## Exercise requirements
From the first entry to the last, repeat the listing exactly.

## Supplied material
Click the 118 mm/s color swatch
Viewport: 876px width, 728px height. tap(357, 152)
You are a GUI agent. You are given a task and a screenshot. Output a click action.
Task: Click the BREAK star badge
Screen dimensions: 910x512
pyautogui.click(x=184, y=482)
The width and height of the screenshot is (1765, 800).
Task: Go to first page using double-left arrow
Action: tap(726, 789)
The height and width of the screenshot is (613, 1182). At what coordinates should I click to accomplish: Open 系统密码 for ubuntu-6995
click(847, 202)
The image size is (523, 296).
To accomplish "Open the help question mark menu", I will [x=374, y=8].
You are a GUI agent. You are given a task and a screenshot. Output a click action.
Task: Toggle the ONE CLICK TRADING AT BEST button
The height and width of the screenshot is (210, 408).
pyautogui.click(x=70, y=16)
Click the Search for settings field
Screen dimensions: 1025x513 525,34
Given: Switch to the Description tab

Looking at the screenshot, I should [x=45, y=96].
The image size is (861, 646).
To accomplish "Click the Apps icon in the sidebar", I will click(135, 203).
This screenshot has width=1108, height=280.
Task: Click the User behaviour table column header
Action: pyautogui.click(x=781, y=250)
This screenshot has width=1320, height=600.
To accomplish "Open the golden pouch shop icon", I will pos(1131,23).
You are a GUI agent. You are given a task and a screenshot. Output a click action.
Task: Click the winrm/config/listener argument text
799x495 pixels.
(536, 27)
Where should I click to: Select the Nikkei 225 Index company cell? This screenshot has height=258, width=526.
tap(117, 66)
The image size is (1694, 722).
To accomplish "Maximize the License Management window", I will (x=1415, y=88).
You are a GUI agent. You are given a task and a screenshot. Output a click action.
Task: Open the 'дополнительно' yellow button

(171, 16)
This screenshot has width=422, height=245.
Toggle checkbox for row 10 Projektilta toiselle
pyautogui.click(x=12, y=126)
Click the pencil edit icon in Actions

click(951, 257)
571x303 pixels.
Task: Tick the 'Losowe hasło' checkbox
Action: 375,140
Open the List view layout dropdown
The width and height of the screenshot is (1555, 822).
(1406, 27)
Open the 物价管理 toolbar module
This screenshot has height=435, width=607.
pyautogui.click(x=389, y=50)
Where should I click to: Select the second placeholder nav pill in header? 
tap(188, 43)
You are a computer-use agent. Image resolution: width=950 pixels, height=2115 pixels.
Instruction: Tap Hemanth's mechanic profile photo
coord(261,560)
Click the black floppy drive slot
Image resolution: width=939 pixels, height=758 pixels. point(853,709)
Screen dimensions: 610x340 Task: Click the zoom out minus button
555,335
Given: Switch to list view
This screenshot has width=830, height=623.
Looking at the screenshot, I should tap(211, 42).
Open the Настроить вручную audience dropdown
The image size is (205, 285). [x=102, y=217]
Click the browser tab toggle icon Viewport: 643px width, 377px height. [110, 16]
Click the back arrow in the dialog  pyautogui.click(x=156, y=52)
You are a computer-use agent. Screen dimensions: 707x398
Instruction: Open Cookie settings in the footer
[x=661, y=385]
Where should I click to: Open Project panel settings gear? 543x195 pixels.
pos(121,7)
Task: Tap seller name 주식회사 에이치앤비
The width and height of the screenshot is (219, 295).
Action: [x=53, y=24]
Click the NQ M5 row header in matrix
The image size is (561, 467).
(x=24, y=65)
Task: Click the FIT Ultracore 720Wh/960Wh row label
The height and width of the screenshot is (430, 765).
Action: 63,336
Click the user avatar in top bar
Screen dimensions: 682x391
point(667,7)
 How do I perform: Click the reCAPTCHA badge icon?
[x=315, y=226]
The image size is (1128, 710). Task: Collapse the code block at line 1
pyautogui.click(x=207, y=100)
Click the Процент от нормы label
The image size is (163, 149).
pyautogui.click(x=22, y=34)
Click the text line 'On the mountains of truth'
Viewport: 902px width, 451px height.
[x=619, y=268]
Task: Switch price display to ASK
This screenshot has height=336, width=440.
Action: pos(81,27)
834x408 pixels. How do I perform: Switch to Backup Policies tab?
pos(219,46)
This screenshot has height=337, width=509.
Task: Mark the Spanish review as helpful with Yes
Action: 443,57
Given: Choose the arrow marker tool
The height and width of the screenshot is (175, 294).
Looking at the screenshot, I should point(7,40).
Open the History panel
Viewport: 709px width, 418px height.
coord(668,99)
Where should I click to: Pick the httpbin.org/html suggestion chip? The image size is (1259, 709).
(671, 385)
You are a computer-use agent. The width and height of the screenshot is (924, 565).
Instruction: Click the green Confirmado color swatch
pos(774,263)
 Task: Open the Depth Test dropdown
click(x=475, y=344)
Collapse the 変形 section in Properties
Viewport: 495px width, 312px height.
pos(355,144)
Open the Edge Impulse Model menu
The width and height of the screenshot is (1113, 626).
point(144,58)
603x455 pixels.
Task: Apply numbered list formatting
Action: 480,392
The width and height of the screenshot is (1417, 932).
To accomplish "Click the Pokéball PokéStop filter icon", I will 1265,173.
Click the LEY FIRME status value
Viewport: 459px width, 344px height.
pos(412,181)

## Exercise solution
Click the 118 mm/s color swatch
Viewport: 876px width, 728px height. tap(357, 152)
You are a GUI agent. You are given a task and a screenshot. Output a click action.
Task: Click the BREAK star badge
Screen dimensions: 910x512
pyautogui.click(x=184, y=482)
The width and height of the screenshot is (1765, 800).
Task: Go to first page using double-left arrow
Action: tap(726, 789)
The height and width of the screenshot is (613, 1182). At what coordinates should I click to accomplish: Open 系统密码 for ubuntu-6995
click(847, 202)
The image size is (523, 296).
To accomplish "Open the help question mark menu", I will [x=374, y=8].
You are a GUI agent. You are given a task and a screenshot. Output a click action.
Task: Toggle the ONE CLICK TRADING AT BEST button
The height and width of the screenshot is (210, 408).
pyautogui.click(x=70, y=16)
Click the Search for settings field
Screen dimensions: 1025x513 525,34
Given: Switch to the Description tab

Looking at the screenshot, I should [x=45, y=96].
The image size is (861, 646).
To accomplish "Click the Apps icon in the sidebar", I will click(135, 203).
This screenshot has width=1108, height=280.
Task: Click the User behaviour table column header
Action: pyautogui.click(x=781, y=250)
This screenshot has width=1320, height=600.
To accomplish "Open the golden pouch shop icon", I will pos(1131,23).
You are a GUI agent. You are given a task and a screenshot. Output a click action.
Task: Click the winrm/config/listener argument text
799x495 pixels.
(536, 27)
Where should I click to: Select the Nikkei 225 Index company cell? This screenshot has height=258, width=526.
tap(117, 66)
The image size is (1694, 722).
To accomplish "Maximize the License Management window", I will (x=1415, y=88).
You are a GUI agent. You are given a task and a screenshot. Output a click action.
Task: Open the 'дополнительно' yellow button

(171, 16)
This screenshot has width=422, height=245.
Toggle checkbox for row 10 Projektilta toiselle
pyautogui.click(x=12, y=126)
Click the pencil edit icon in Actions

click(951, 257)
571x303 pixels.
Task: Tick the 'Losowe hasło' checkbox
Action: 375,140
Open the List view layout dropdown
The width and height of the screenshot is (1555, 822).
(1406, 27)
Open the 物价管理 toolbar module
This screenshot has height=435, width=607.
pyautogui.click(x=389, y=50)
Where should I click to: Select the second placeholder nav pill in header? 
tap(188, 43)
You are a computer-use agent. Image resolution: width=950 pixels, height=2115 pixels.
Instruction: Tap Hemanth's mechanic profile photo
coord(261,560)
Click the black floppy drive slot
Image resolution: width=939 pixels, height=758 pixels. point(853,709)
Screen dimensions: 610x340 Task: Click the zoom out minus button
555,335
Given: Switch to list view
This screenshot has width=830, height=623.
Looking at the screenshot, I should tap(211, 42).
Open the Настроить вручную audience dropdown
The image size is (205, 285). [x=102, y=217]
Click the browser tab toggle icon Viewport: 643px width, 377px height. [110, 16]
Click the back arrow in the dialog  pyautogui.click(x=156, y=52)
You are a computer-use agent. Screen dimensions: 707x398
Instruction: Open Cookie settings in the footer
[x=661, y=385]
Where should I click to: Open Project panel settings gear? 543x195 pixels.
pos(121,7)
Task: Tap seller name 주식회사 에이치앤비
The width and height of the screenshot is (219, 295).
Action: [x=53, y=24]
Click the NQ M5 row header in matrix
The image size is (561, 467).
(x=24, y=65)
Task: Click the FIT Ultracore 720Wh/960Wh row label
The height and width of the screenshot is (430, 765).
Action: 63,336
Click the user avatar in top bar
Screen dimensions: 682x391
point(667,7)
 How do I perform: Click the reCAPTCHA badge icon?
[x=315, y=226]
The image size is (1128, 710). Task: Collapse the code block at line 1
pyautogui.click(x=207, y=100)
Click the Процент от нормы label
The image size is (163, 149).
pyautogui.click(x=22, y=34)
Click the text line 'On the mountains of truth'
Viewport: 902px width, 451px height.
[x=619, y=268]
Task: Switch price display to ASK
This screenshot has height=336, width=440.
Action: pos(81,27)
834x408 pixels. How do I perform: Switch to Backup Policies tab?
pos(219,46)
This screenshot has height=337, width=509.
Task: Mark the Spanish review as helpful with Yes
Action: 443,57
Given: Choose the arrow marker tool
The height and width of the screenshot is (175, 294).
Looking at the screenshot, I should point(7,40).
Open the History panel
Viewport: 709px width, 418px height.
coord(668,99)
Where should I click to: Pick the httpbin.org/html suggestion chip? The image size is (1259, 709).
(671, 385)
You are a computer-use agent. The width and height of the screenshot is (924, 565).
Instruction: Click the green Confirmado color swatch
pos(774,263)
 Task: Open the Depth Test dropdown
click(x=475, y=344)
Collapse the 変形 section in Properties
Viewport: 495px width, 312px height.
pos(355,144)
Open the Edge Impulse Model menu
The width and height of the screenshot is (1113, 626).
point(144,58)
603x455 pixels.
Task: Apply numbered list formatting
Action: 480,392
The width and height of the screenshot is (1417, 932).
To accomplish "Click the Pokéball PokéStop filter icon", I will 1265,173.
Click the LEY FIRME status value
Viewport: 459px width, 344px height.
pos(412,181)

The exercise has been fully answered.